Wake Up, Sir!
Alan Blair may have a manservant called Jeeves but he’s no Bertie Wooster: not only does he live in near-contemporary New York, but he is Jewish, alcoholic, a writer in thrall to English style but blocked on his second novel, and plagued by problems sexual, spiritual and emotional. There are aunts and uncles and, indeed, a country-house caper – in an artists’ colony full of oddballs – but also, amid the hilarity (much trumpeted in the American reviews cited on the cover), a dreamlike ambience and deep pathos. This is an audacious more-than-pastiche.

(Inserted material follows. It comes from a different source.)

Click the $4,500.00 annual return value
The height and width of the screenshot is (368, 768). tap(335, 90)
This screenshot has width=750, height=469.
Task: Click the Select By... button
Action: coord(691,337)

Pushkin Press, 334pp, £8.99
Dispatches from Dystopia: Histories of Places Not Yet Forgotten
Kate Brown, a history professor in Maryland, is a connoisseur of wastelands and an explorer of unpicturesque places. She travels from the exclusion zone around Chernobyl to a 1930s gulag in Kazakhstan; from the radioactive city of Kyshtym in the Urals to the deindustrialised rust belt of Illinois. These may be ruined areas from which the modern world has fled, but for some hardy, unlucky or poverty-trapped people, they are home. In Brown’s telling, the history of these people is the history of the place.

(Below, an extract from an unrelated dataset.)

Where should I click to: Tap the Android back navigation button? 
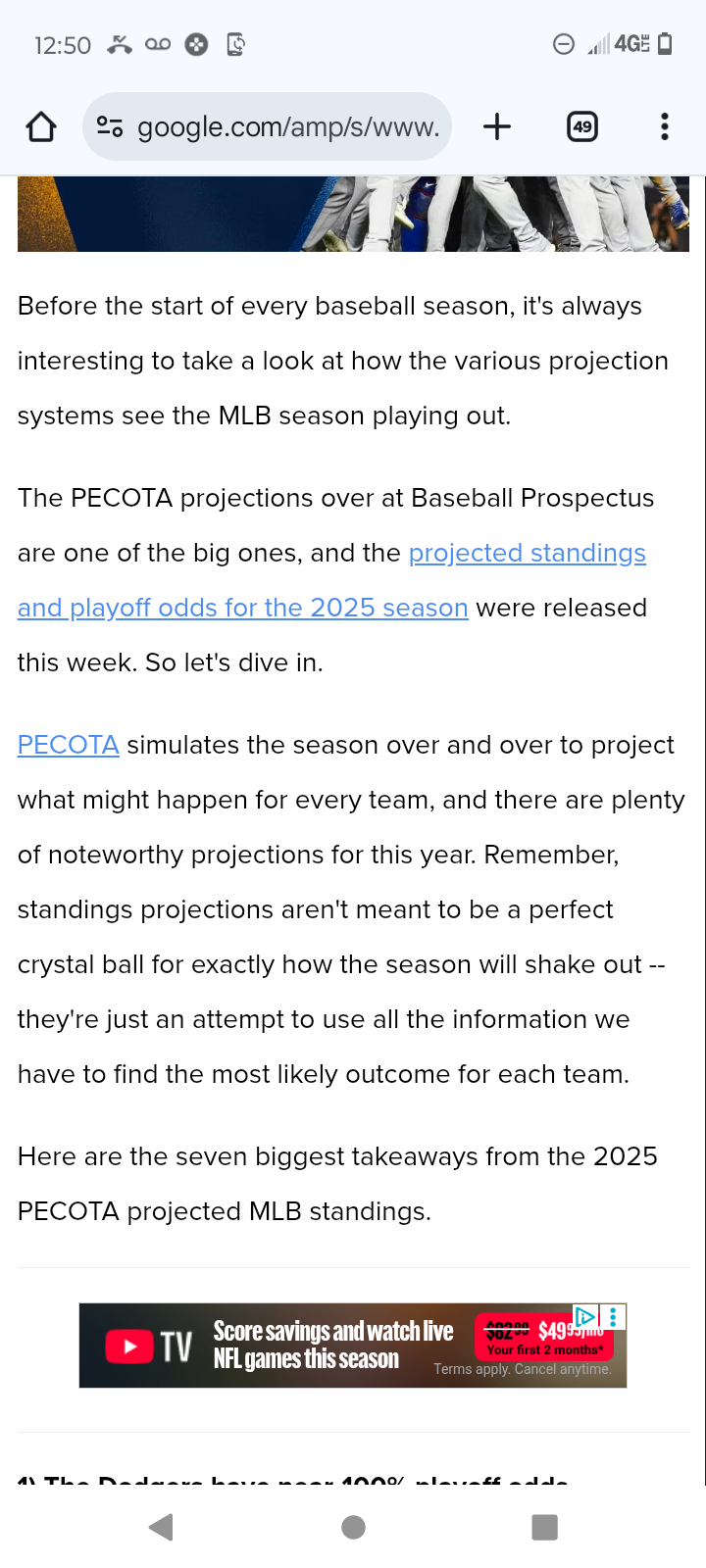[161, 1527]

University of Chicago Press, 198pp, £17.50
The Wilding Eye
The titles of the two collections from which these new and selected poems are taken – Strange Horses and From a Benediction – are a good indication of Olivia Byard’s terrain. She scans nature’s hinterlands (where “sweet riot and tangle” pushes through the cracks) for meaning, and she keeps watch for the “roaming monsters” of our land: whether the mythical beasts that adorn cathedral walls, or our fallen political masters, sending “texts in the vernacular” in “faded jeans and sneakers”. At times impassioned, at others frail, Byard’s verse memorably locates our position in the world.